Abstract: Object detectors often suffer a decrease in performance due to the large domain gap between the training data (source domain) and real-world data (target domain). Diffusion-based generative models have shown remarkable abilities in generating high-quality and diverse images, suggesting their potential for extracting valuable feature from various domains. To effectively leverage the cross-domain feature representation of diffusion models, in this paper, we train a detector with frozen-weight diffusion model on the source domain, then employ it as a teacher model to generate pseudo labels on the unlabeled target domain, which are used to guide the supervised learning of the student model on the target domain. We refer to this approach as Diffusion Domain Teacher (DDT). By employing this straightforward yet potent framework, we significantly improve cross-domain object detection performance without compromising the inference speed. Our method achieves an average mAP improvement of 21.2% compared to the baseline on 6 datasets from three common cross-domain detection benchmarks (Cross-Camera, Syn2Real, Real2Artistic), surpassing the current state-of-the-art (SOTA) methods by an average of 5.7% mAP. Furthermore, extensive experiments demonstrate that our method consistently brings improvements even in more powerful and complex models, highlighting broadly applicable and effective domain adaptation capability of our DDT.

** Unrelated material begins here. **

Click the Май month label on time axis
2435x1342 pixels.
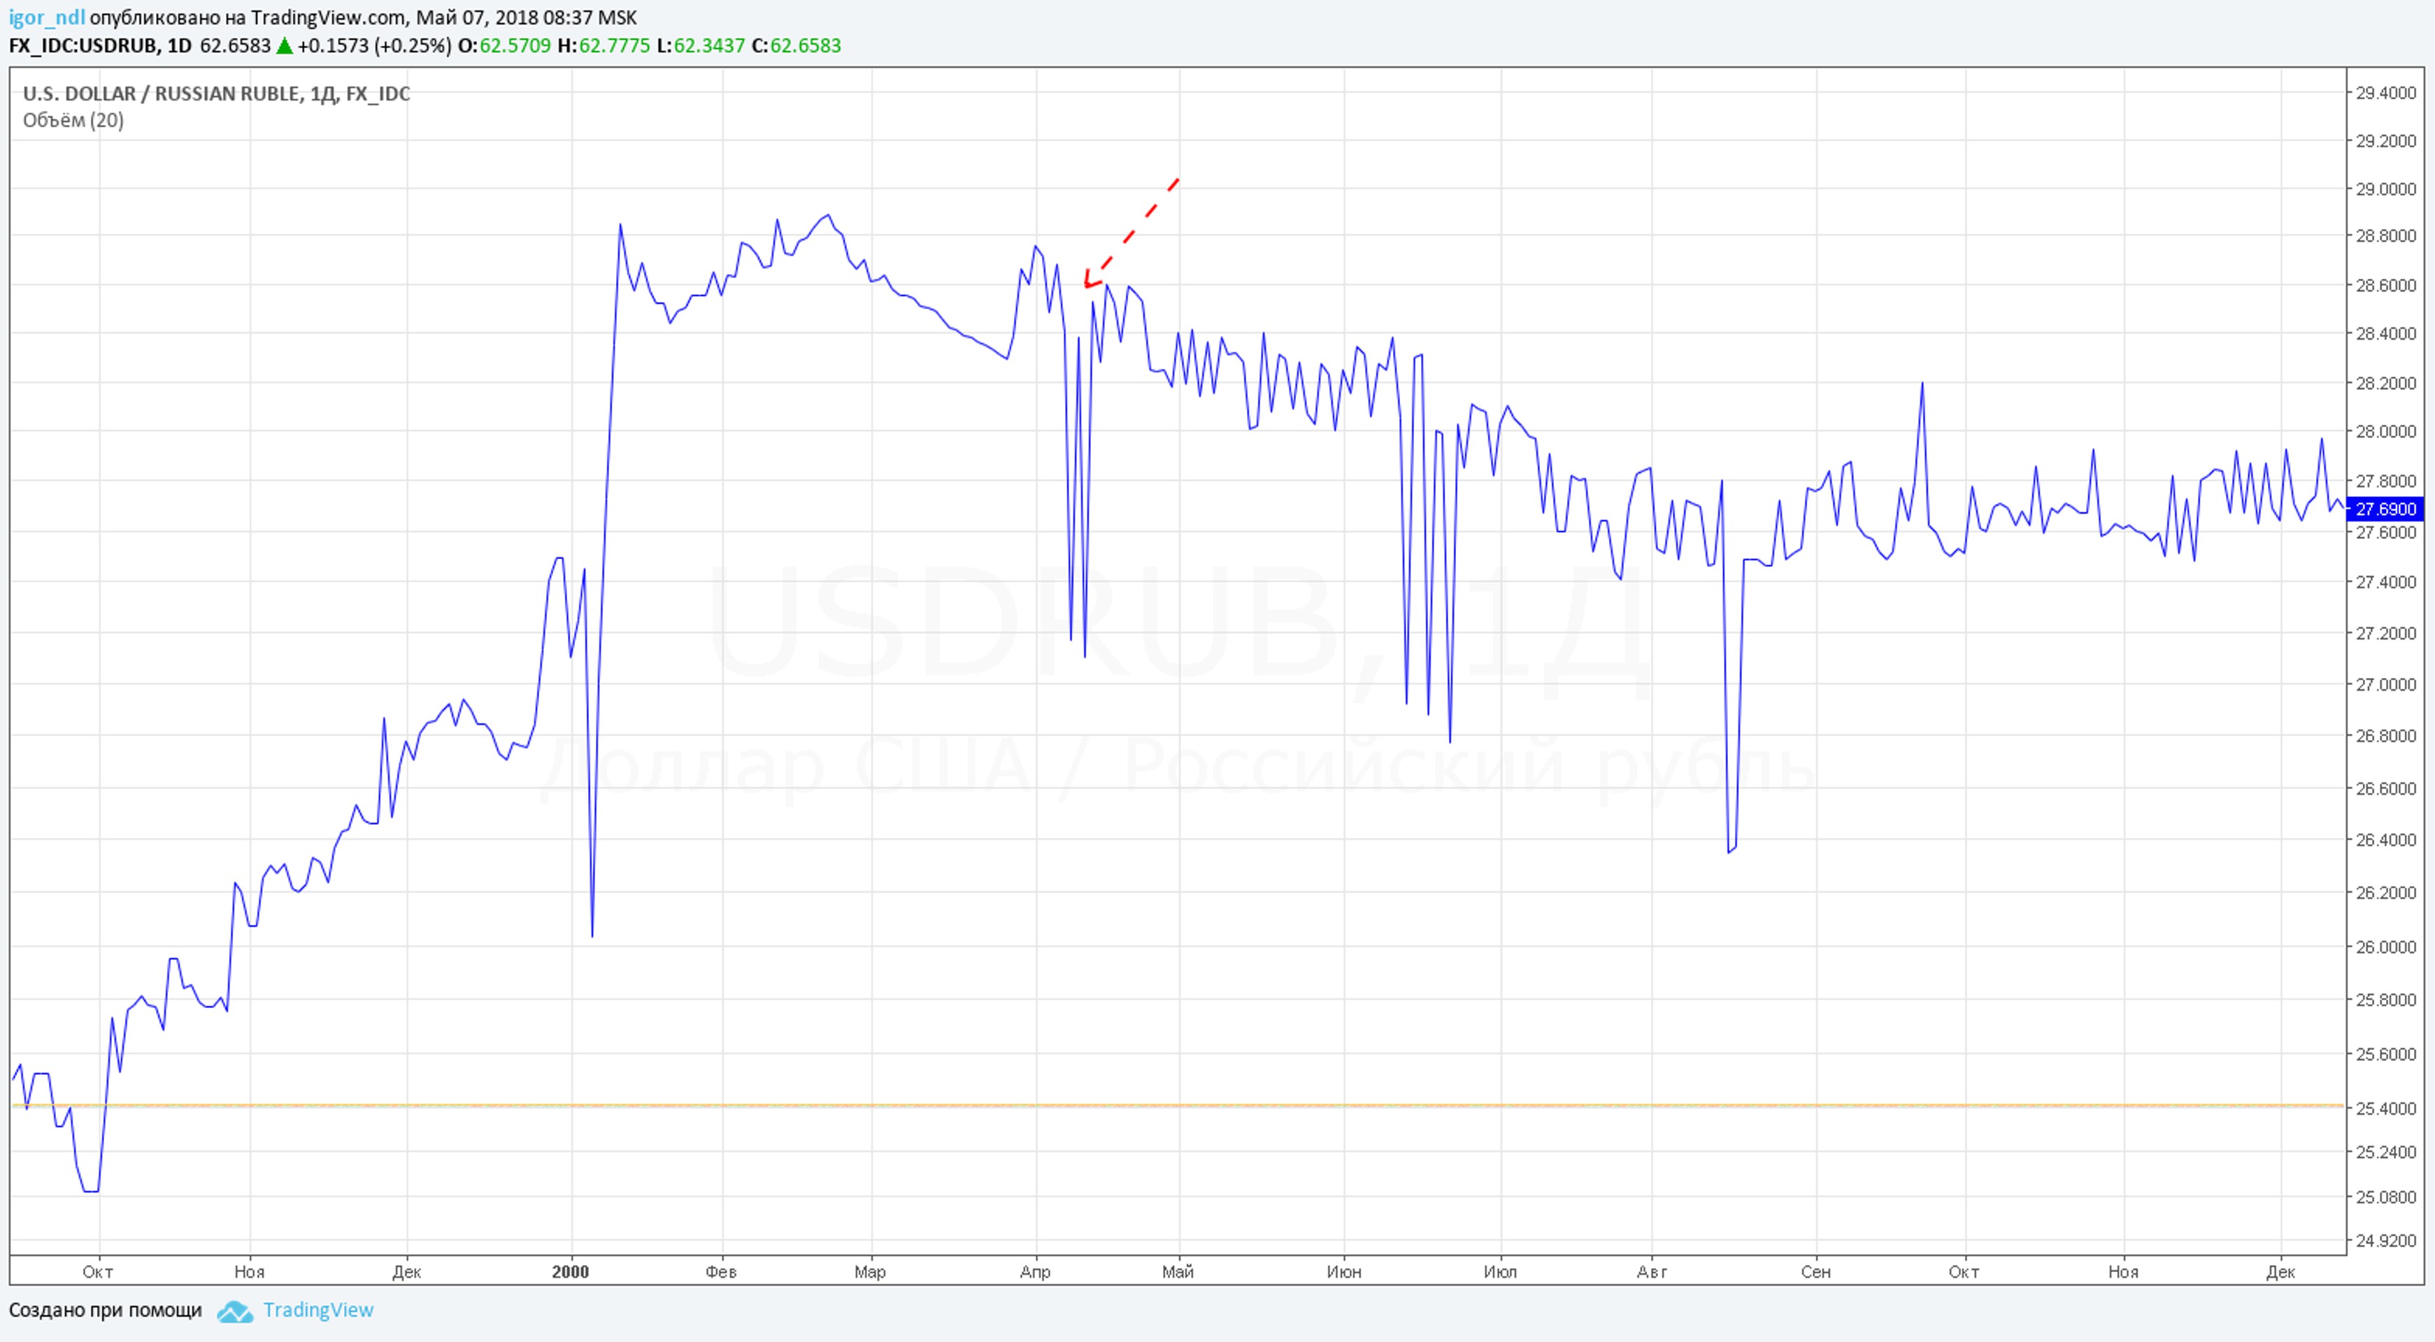coord(1178,1272)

Primary Subject Area: [Generation] Multimedia Foundation Models
Secondary Subject Area: [Generation] Generative Multimedia
Relevance To Conference: This work investigates the application of the text-to-image diffusion generative models in cross-domain feature representation and recognition tasks, and demonstrates the powerful capability of the diffusion models based on multimedia data (texts and images) and architectures in visual feature representation, as well as its great potential in cross-domain recognition. This research contributes to the advancement of generative models in image understanding and recognition.